The Geometry and Nonlinear Dynamics of pathogenesis
Publication Type:Journal Articles
Source:Sadhana, Volume 24, Number 1-2, p.53–71 (1999)
This paper is an extension of previous work on the dynamics of the competition of normal cells and cancer cells for food supply. In this paper, we deal with pathogenesis (development of illness) in general. In addition to cancer, other pathogens (disease causing agents) such as those which attack normal cells directly and those which have a very low metabolic rate, are considered. The paper differs from our previous work in another significant way. The entire presentation has been based on a geometric perspective. It has been shown that this perspective, not only greatly simplifies the analysis but also helps as a cogitation and communication tool. Two new theorems about the stability of the rest points have been stated, and extensively used. One of the fundamental questions of pathogenesis is this: why is it that sometimes a little bit of the disease gets completely cured, on its own, and why is it that at times it grows a lot? Mathematically it has been shown that the results depend crucially on two "upheavals" in the system caused by changes in the parameters of the system.
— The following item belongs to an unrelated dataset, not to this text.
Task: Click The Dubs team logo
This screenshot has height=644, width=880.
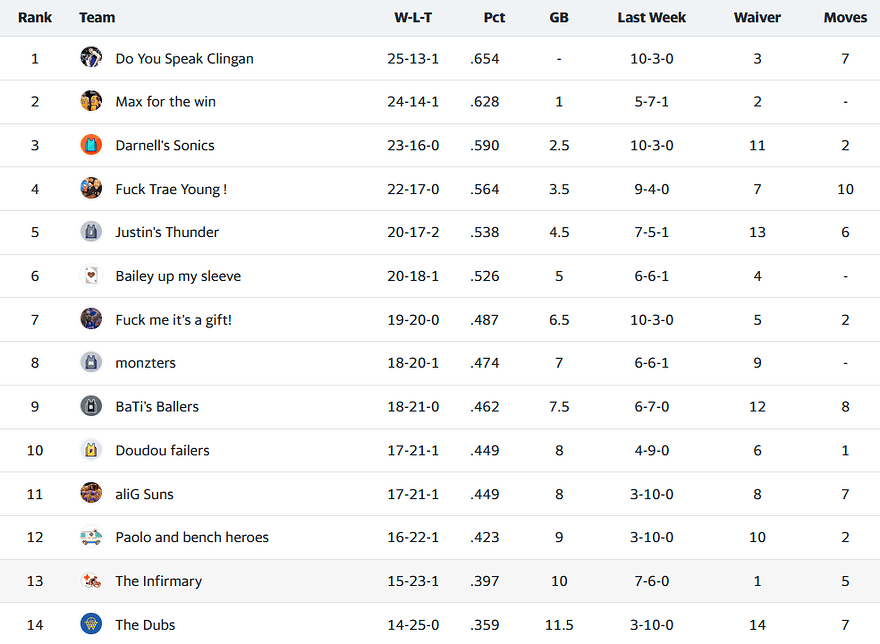Action: tap(91, 625)
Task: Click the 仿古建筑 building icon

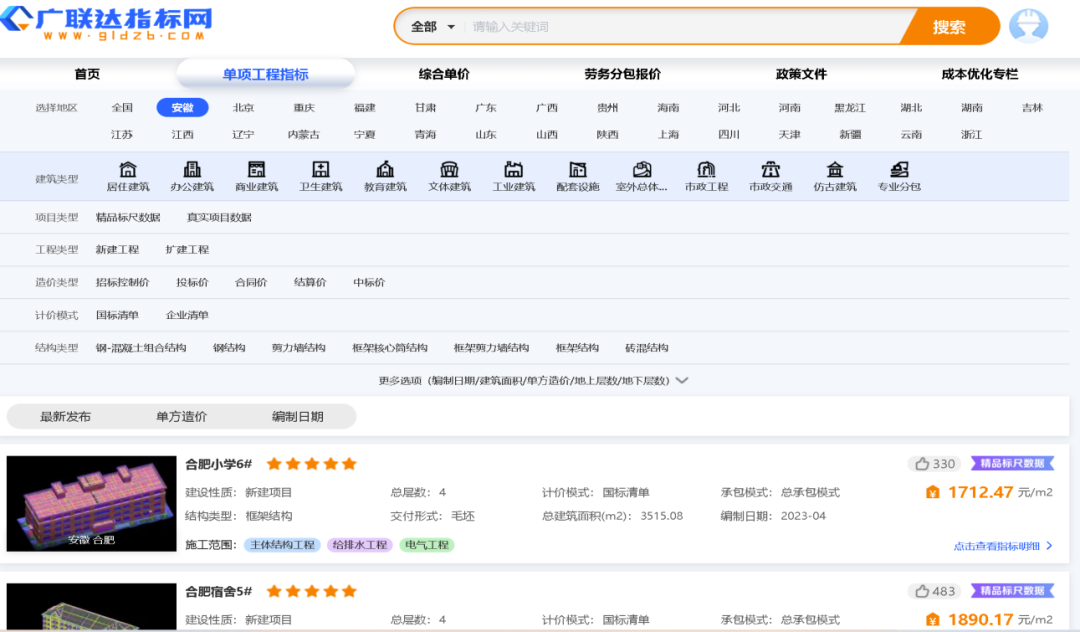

These upheavals cause "bifurcations". There are bad bifurcations which are triggered by lowering the immune system below a dangerous level, and good bifurcations which results when the food supply is significantly reduced. Using this analysis, we now have a possibility for developing a firm quantitative foundation for the problem. We have also shown that the famous ecological principle of "competitive exclusion" is not always valid in these cases. In fact, we often get a "critical mass" of pathogen which must be present for the disease to become viable.